# [Requirement]
Transcribe exactly the lines that fall between the one holding "Screen dimensions: 467x538" and the one holding "Screen dimensions: 907x749", inclusive, from the entries below.

# [Provided material]
++++++++++

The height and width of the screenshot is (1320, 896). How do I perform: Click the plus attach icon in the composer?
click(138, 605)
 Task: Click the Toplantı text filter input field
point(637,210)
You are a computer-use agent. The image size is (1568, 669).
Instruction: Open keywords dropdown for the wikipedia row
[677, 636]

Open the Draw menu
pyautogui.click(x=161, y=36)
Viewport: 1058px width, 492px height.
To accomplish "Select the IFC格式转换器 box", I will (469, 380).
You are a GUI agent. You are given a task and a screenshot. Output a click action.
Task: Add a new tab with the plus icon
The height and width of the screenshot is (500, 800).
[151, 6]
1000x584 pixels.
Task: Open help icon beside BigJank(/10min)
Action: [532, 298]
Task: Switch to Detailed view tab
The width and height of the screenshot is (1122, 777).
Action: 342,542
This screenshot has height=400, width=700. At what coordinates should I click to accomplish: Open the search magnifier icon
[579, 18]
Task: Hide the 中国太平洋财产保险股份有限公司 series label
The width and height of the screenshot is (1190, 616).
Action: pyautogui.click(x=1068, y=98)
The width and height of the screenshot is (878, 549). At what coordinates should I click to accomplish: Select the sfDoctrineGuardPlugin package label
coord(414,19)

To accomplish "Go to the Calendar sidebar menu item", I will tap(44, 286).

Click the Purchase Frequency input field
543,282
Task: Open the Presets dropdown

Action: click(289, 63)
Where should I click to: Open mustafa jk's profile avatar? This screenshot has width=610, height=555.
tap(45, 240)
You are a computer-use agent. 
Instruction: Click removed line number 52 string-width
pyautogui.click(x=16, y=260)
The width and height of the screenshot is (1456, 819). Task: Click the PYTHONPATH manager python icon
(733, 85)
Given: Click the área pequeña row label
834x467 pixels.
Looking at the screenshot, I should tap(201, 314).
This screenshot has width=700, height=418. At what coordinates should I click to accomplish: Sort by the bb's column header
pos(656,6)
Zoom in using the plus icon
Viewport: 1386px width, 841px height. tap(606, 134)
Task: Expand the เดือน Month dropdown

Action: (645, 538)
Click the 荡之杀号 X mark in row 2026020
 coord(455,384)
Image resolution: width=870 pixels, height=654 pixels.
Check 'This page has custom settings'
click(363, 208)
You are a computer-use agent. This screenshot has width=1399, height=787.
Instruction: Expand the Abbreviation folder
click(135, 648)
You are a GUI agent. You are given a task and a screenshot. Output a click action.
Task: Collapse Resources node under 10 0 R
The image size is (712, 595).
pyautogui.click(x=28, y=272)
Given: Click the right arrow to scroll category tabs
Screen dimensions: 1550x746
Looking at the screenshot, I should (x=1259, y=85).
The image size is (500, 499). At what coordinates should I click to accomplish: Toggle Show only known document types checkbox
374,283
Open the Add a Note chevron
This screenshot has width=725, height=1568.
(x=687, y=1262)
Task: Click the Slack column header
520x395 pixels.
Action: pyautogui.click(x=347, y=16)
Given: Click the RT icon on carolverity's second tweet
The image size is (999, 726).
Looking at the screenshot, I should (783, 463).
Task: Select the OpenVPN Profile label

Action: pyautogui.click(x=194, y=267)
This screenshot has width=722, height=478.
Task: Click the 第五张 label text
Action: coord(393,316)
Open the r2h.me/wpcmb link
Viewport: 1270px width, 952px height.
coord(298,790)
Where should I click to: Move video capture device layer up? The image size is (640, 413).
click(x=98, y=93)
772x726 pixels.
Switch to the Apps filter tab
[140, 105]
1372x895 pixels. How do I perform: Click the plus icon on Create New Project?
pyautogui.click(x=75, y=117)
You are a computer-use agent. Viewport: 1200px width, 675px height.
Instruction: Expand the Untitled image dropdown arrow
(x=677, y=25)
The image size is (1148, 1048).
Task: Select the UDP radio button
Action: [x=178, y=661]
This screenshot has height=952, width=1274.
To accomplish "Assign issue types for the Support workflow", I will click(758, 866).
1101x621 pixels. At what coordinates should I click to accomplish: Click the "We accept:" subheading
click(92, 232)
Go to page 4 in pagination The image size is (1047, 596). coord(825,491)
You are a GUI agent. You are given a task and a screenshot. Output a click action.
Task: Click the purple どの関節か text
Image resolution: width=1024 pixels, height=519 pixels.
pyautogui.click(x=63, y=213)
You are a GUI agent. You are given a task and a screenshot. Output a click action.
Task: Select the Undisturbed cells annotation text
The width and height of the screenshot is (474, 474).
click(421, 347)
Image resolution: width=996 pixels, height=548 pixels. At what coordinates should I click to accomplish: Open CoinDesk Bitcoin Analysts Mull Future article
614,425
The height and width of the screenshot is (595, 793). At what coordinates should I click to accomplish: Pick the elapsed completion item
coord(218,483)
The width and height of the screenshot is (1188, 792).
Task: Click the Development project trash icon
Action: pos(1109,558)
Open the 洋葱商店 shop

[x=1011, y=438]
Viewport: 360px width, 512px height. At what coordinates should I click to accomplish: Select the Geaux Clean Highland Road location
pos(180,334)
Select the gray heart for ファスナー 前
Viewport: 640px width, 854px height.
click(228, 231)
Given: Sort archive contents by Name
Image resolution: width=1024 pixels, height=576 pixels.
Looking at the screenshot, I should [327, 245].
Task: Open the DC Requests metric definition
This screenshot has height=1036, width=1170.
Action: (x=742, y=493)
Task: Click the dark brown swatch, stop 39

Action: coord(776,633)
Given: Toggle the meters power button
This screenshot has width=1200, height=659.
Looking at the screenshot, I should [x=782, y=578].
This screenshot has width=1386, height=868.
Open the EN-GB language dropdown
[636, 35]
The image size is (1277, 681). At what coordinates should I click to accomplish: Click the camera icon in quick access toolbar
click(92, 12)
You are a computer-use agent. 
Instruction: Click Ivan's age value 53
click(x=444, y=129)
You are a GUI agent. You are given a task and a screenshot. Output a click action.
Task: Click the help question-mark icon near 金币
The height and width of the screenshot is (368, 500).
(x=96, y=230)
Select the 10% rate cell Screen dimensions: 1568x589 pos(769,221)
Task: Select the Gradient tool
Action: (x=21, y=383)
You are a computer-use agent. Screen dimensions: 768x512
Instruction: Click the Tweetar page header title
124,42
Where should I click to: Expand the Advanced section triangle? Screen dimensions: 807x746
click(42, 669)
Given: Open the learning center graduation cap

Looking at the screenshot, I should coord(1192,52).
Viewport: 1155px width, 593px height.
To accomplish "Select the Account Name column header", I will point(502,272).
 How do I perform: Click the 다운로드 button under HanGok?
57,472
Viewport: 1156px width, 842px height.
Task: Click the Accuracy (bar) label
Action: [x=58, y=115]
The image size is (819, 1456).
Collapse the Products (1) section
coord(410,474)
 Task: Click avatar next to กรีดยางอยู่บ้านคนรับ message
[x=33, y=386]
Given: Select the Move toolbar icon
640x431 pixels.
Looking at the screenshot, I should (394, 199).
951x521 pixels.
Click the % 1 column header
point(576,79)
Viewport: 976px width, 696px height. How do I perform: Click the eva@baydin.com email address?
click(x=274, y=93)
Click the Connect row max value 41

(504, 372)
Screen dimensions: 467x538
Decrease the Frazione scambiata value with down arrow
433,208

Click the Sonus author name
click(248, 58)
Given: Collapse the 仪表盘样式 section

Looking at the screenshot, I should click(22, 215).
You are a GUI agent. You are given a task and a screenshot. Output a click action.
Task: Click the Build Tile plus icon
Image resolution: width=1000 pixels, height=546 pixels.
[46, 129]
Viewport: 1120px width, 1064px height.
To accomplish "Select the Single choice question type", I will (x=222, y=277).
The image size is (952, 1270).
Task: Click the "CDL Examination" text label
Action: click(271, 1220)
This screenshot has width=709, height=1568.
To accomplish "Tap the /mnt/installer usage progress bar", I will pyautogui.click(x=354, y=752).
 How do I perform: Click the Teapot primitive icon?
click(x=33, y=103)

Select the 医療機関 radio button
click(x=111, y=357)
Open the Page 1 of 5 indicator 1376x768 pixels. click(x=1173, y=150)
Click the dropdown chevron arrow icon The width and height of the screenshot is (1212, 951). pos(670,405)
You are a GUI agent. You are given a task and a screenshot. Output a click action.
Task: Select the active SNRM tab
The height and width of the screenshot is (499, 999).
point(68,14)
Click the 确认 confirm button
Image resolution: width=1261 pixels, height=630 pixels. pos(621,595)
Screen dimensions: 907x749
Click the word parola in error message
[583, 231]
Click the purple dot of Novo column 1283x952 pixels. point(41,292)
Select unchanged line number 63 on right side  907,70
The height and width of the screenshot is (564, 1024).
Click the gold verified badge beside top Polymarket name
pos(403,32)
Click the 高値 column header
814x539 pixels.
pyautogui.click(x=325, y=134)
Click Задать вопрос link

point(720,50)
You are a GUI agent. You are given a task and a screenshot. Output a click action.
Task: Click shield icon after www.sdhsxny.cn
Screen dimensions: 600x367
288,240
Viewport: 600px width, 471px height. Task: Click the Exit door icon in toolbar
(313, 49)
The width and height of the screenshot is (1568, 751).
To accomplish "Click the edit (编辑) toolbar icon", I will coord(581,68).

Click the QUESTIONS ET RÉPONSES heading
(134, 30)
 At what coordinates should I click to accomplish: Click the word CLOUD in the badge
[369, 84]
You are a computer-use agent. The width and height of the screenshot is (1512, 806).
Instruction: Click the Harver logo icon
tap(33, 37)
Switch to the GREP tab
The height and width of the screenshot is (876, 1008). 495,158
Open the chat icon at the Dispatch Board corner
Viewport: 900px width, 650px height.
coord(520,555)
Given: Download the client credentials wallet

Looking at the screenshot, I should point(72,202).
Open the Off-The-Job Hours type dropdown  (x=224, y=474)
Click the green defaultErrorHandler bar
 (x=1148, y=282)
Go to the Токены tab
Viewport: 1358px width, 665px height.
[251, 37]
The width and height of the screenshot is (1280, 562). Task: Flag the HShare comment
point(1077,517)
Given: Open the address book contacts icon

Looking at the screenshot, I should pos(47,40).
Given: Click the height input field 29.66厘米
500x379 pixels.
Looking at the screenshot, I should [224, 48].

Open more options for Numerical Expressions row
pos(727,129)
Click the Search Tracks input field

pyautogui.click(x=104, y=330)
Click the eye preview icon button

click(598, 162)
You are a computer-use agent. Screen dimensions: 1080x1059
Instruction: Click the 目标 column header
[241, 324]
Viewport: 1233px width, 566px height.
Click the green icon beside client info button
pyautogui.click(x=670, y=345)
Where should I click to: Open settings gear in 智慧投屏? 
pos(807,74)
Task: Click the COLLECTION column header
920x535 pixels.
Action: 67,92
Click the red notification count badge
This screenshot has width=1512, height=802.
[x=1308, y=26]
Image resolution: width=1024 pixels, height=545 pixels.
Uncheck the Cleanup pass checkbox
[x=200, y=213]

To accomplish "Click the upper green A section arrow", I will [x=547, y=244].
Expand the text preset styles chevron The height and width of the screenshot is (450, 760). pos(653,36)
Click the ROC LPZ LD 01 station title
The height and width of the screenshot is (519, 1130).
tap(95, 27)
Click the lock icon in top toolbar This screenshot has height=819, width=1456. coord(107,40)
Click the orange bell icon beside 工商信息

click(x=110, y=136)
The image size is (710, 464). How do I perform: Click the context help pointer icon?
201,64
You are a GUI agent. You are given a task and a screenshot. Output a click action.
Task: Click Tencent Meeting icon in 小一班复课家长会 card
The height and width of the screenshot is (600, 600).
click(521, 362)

++++++++++

# [Answer to the problem]
Screen dimensions: 467x538
Decrease the Frazione scambiata value with down arrow
433,208

Click the Sonus author name
click(248, 58)
Given: Collapse the 仪表盘样式 section

Looking at the screenshot, I should click(22, 215).
You are a GUI agent. You are given a task and a screenshot. Output a click action.
Task: Click the Build Tile plus icon
Image resolution: width=1000 pixels, height=546 pixels.
[46, 129]
Viewport: 1120px width, 1064px height.
To accomplish "Select the Single choice question type", I will (x=222, y=277).
The image size is (952, 1270).
Task: Click the "CDL Examination" text label
Action: click(271, 1220)
This screenshot has width=709, height=1568.
To accomplish "Tap the /mnt/installer usage progress bar", I will pyautogui.click(x=354, y=752).
 How do I perform: Click the Teapot primitive icon?
click(x=33, y=103)

Select the 医療機関 radio button
click(x=111, y=357)
Open the Page 1 of 5 indicator 1376x768 pixels. click(x=1173, y=150)
Click the dropdown chevron arrow icon The width and height of the screenshot is (1212, 951). pos(670,405)
You are a GUI agent. You are given a task and a screenshot. Output a click action.
Task: Select the active SNRM tab
The height and width of the screenshot is (499, 999).
point(68,14)
Click the 确认 confirm button
Image resolution: width=1261 pixels, height=630 pixels. pos(621,595)
Screen dimensions: 907x749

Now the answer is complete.